Marocco low cost: souk, kasbah e deserto
Marocco low cost: souk, kasbah e deserto
No, non si gira il Marocco con 20 euro al giorno come leggo in certi blog. Con 350-400 euro totali per una settimana si sopravvive, ma senza illusioni.
Budget: economico tirato, 350 euro a persona voli esclusi. Se vuoi dormire in tenda berbera vera e mangiare panini al tonno, ci stai. Ma non aspettarti comfort.
Giorno 1: Marrakech arrivo, souk e piazza Jemaa el-Fna. Prendi un volo Ryanair da Roma Ciampino, 50 euro andata e ritorno se prenoti due mesi prima atterrando a Menara. Niente taxi dall'aeroporto. Bus linea 19, 4 dirham, ti lascia a Jemaa el-Fna. Cerca un riad nel quartiere di Bab Doukkala, 20 euro a notte per una doppia. La piazza la sera è un teatro gratis: incantatori di serpenti, scimmie in catene, cibo di strada che ti farà chiedere se hai visto il fondo del wc. Aspetto negativo: la pressione dei venditori nei souk è snervante. A ogni passo ti fermano. Dopo due ore vuoi scappare.
Giorno 2: souk e visite. Mattina vai alla moschea Koutoubia e alle Tombe Saadiane, ingresso 5 euro. Poi perdi due ore a farti strada nei souk. Consiglio specifico che non trovi sulle guide: evita i tour guidati del souk organizzati dai riad. Ti portano dai loro cugini che ti spennano. Cammina da solo. Alla sera magi un tagine da 3 euro a un banchetto vicino a Place des Ferblantiers, molto più genuini di quelli della piazza centrale.
Giorno 3: deserto. Qui arriva la delusione. I tour low cost di tre giorni da Marrakech sono una fabbrica di turisti. 50 euro per due notti incluso cena, tenda e dromedario. Il problema: sono carovane di 20 jeep, parcheggi fotografici, e una cena berbera con musica amplificata a volume assurdo. Se vuoi davvero il deserto, meglio prendere un bus CTM per Merzouga (15 euro, 8 ore, parte da Marrakech alle 7 del mattino) e da lì trattare direttamente una notte in tenda con un nomade locale. Costa meno e non hai la fila indiana di turisti. Altrimenti accontentati dello spettacolo kitsch.

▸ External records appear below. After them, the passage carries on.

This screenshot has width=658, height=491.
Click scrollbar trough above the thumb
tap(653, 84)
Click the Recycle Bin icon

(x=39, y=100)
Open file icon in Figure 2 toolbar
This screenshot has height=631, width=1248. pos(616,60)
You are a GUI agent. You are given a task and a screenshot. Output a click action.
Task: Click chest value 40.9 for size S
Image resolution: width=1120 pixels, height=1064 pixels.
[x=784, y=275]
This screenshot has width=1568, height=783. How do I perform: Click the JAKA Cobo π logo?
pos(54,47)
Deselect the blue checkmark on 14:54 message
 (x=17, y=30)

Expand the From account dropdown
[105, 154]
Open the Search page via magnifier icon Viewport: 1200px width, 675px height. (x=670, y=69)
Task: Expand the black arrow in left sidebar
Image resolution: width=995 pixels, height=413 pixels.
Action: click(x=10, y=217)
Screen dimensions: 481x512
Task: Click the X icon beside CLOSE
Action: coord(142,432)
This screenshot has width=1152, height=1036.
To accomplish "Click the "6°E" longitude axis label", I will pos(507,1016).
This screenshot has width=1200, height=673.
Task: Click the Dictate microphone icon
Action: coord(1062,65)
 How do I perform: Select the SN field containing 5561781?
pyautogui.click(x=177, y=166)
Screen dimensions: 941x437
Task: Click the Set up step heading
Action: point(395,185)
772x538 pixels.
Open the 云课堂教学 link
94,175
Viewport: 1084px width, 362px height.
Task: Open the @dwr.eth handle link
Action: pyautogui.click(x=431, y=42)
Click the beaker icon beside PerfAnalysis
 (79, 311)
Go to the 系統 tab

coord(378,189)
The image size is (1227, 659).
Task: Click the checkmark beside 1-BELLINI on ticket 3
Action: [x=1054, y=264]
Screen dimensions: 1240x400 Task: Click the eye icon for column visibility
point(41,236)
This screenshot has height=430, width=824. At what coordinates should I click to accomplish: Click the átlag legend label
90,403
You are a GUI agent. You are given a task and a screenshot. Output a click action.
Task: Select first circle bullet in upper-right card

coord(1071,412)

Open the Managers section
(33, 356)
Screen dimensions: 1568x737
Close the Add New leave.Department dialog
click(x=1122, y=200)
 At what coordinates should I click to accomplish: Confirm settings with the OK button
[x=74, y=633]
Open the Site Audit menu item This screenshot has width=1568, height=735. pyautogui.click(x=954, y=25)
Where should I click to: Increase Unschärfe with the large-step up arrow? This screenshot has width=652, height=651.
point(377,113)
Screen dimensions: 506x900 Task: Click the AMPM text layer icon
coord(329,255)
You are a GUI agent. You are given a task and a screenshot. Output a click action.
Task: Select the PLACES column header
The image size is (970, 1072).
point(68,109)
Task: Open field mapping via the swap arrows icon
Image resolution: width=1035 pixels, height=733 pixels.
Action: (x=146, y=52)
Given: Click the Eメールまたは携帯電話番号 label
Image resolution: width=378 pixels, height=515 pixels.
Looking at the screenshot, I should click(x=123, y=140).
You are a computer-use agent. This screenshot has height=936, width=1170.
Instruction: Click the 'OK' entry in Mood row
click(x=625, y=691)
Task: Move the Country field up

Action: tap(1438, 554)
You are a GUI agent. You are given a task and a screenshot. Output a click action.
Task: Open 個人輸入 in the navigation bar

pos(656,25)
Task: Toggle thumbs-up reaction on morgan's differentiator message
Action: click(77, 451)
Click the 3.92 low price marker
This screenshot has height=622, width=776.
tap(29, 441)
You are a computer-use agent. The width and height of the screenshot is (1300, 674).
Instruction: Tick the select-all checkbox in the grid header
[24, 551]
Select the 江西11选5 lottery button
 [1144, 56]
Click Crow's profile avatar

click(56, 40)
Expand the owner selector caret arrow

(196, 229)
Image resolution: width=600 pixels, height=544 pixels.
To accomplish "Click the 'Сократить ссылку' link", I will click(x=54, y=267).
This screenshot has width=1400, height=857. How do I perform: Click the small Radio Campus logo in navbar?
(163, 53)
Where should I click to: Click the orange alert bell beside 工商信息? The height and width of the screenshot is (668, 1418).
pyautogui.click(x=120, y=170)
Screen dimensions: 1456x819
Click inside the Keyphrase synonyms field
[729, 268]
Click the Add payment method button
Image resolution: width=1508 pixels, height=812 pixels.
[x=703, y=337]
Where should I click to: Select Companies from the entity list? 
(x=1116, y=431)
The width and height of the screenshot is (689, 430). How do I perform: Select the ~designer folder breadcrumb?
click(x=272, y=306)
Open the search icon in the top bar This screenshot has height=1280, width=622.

Giorno 4: kasbah e spostamenti. Dopo la notte nel deserto, da Merzouga prendi un grand taxi condiviso per Ouarzazate (12 euro a testa, due ore). Visita la Kasbah Taourirt, ingresso 3 euro. È fotogenica ma in parte ricostruita. La vera atmosfera la trovi nelle stradine dietro, dove la gente vive ancora. Poi bus per Fes, 10 ore di viaggio notturno. 10 euro. Non è comodo ma è economico.
Giorno 5: Fes. La medina di Fes è il posto più autentico e più stressante del Marocco. Strette, puzzolenti, piene di asini e disordine. Consiglio: paga una guida ufficiale per mezza giornata, 20 euro. Altrimenti ti perdi e non capisci niente dei vicoli. Il souk dei conciatori vale il biglietto, letteralmente ti pagano? No, anzi. Devono essere pestilenziali. Vai la mattina presto quando il puzzo è meno intenso. Budget del giorno: 30 euro tutto incluso.
Giorno 6: rientro a Marrakech o Casablanca. Bus CTM per Casablanca, 7 euro, tre ore. Da lì volo Ryanair per Roma. Oppure da Fes stesso volo diretto, ma costa 10 euro in più.
Budget totale: 50 volo + 20 pernottamenti (media 4 notti in riad/budget) + 30 cibo (street food, panini, tagine) + 50 deserto + 40 trasporti interni + 20 ingressi guide e tasse = circa 210 euro. Ma ho messo 350 per sicurezza calcolando ogni extra e le mance. Insomma si fa, ma non aspettarti un viaggio da sogno. Il Marocco low cost è un compromesso tra autenticità e sopportazione.